During vehicle use, the operator therefore intervenes on just one braking pedal to block the relative wheel and thus assist the steering, while he/she intervenes on both pedals to stop the vehicle (so-called “service braking”).

A limit of these known devices consists in the difficulty in managing the braking pressure according to the vehicle operating requirements. More in particular, the high pressure used during steering cannot be used during service braking as it would be excessive and could destabilize the vehicle.

If the braking wheels are the only front wheels, their sudden blocking could cause the rear wheels to lift and even overturn the vehicle.

The main aim of the present invention is to provide a braking device for agricultural machines that allows differentiating the braking pressure used to steer the vehicle from that used to slow it down or stop it.

Within this aim, one object of the present invention is to regulate the braking pressure in a mechanical way.

Another object of the present invention is to provide a braking device which allows to overcome the mentioned drawbacks of the prior art within the ambit of a simple, rational, easy and effective to use as well as affordable solution.

The above mentioned objects are achieved by the present braking device for agricultural machines according to the claim 1.

Other characteristics and advantages of the present invention will become better evident from the description of a preferred but not exclusive embodiment of a braking device for agricultural machines, illustrated by way of an indicative, but not limitative, example in the accompanying drawings in which:

FIG. 1 is a sectional view of a device according to the invention in a first embodiment, with the thrust elements in the idle configuration;

FIG. 2 is a sectional view of the device of FIG. 1 with a thrust element in the maximum braking configuration;

FIG. 3 is a sectional view of the device of FIG. 1 with the connection element resting against the abutment means;

FIG. 4 is a sectional view of a device according to the invention in a second embodiment, with the thrust elements in the idle configuration;

FIG. 5 is a sectional view of a device according to the invention in a further embodiment, with the thrust elements in the idle configuration.

With particular reference to such figures, globally indicated by reference number 1 is a braking device for agricultural machines.

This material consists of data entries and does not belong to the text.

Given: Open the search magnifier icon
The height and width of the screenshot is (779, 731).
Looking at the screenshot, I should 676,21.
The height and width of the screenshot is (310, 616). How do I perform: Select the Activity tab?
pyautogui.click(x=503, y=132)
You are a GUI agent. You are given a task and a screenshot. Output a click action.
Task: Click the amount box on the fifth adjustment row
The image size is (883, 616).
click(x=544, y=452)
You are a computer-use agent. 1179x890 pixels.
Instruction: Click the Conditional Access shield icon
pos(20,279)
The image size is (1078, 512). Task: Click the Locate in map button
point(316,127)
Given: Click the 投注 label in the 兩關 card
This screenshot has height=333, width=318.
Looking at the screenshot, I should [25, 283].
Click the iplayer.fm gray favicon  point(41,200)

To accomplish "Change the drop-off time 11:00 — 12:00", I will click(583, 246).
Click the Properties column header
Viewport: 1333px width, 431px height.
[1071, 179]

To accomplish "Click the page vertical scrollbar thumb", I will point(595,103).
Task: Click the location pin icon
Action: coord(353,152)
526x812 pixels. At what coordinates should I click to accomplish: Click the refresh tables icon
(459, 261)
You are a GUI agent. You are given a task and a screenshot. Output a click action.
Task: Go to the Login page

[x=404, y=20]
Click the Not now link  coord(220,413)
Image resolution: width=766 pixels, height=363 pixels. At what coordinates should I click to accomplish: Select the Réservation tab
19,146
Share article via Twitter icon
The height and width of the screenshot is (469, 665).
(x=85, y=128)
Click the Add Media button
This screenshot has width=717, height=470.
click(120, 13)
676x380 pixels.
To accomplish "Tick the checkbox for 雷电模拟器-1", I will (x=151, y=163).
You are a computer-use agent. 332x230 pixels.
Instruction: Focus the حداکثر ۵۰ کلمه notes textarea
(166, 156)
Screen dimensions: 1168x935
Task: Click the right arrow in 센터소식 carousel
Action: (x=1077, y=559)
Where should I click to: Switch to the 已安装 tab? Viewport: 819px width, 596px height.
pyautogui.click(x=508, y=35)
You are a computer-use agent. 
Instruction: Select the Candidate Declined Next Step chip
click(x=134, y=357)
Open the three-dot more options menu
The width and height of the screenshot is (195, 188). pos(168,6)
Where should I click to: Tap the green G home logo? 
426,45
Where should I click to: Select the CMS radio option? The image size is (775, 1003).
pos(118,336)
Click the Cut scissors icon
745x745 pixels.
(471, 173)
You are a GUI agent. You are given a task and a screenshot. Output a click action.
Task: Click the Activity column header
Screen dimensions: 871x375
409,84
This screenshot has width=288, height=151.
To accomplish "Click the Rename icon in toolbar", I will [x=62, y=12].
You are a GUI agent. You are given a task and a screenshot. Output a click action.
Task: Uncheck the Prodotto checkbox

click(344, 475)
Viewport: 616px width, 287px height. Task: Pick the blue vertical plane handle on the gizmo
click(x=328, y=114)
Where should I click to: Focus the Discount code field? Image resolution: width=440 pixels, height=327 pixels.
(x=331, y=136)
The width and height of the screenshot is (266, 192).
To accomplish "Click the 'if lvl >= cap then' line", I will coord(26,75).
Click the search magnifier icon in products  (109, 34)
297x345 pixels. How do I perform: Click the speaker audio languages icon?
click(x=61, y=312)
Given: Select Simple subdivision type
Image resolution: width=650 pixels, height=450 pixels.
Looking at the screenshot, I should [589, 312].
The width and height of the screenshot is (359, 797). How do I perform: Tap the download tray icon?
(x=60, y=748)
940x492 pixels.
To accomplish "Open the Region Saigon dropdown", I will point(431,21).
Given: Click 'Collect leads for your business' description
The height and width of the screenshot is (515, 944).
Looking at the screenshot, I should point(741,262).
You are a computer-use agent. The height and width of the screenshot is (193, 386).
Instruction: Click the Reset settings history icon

The device 1 comprises a body 2 which supports in a sliding way at least two thrust elements 3 which can be operated by means of relative braking pedals (not shown in the illustrations) which can be operated by an operator and which are suitable for interacting with relative valves to brake at least a right wheel and at least a left wheel of the corresponding vehicle.

It is known that the braking valves are equipped with elastic contrast means E, on which acts the extremity of the relative thrust element 3, and that the corresponding shutter is free to act on the work fluid flow so as to reach from time to time a position of balance between the pressure applied on it by the elastic means E and the pressure of the fluid conveyed to the braking system.

The structure and operation of the braking valves, identified in the illustrations by the reference number 4 are considered as being known to the technician in the field and are not therefore illustrated in detail below.

Each thrust element 3 is mobile in translation between an idle configuration, wherein the corresponding braking valve connects the supply of the work fluid to the drain, and a maximum braking configuration, to which corresponds the maximum braking pressure. The idle configuration and the maximum braking configuration correspond to the end-of-stroke positions of the thrust elements 3, the sliding direction of which is identified in the illustrations by means of the double arrow 5.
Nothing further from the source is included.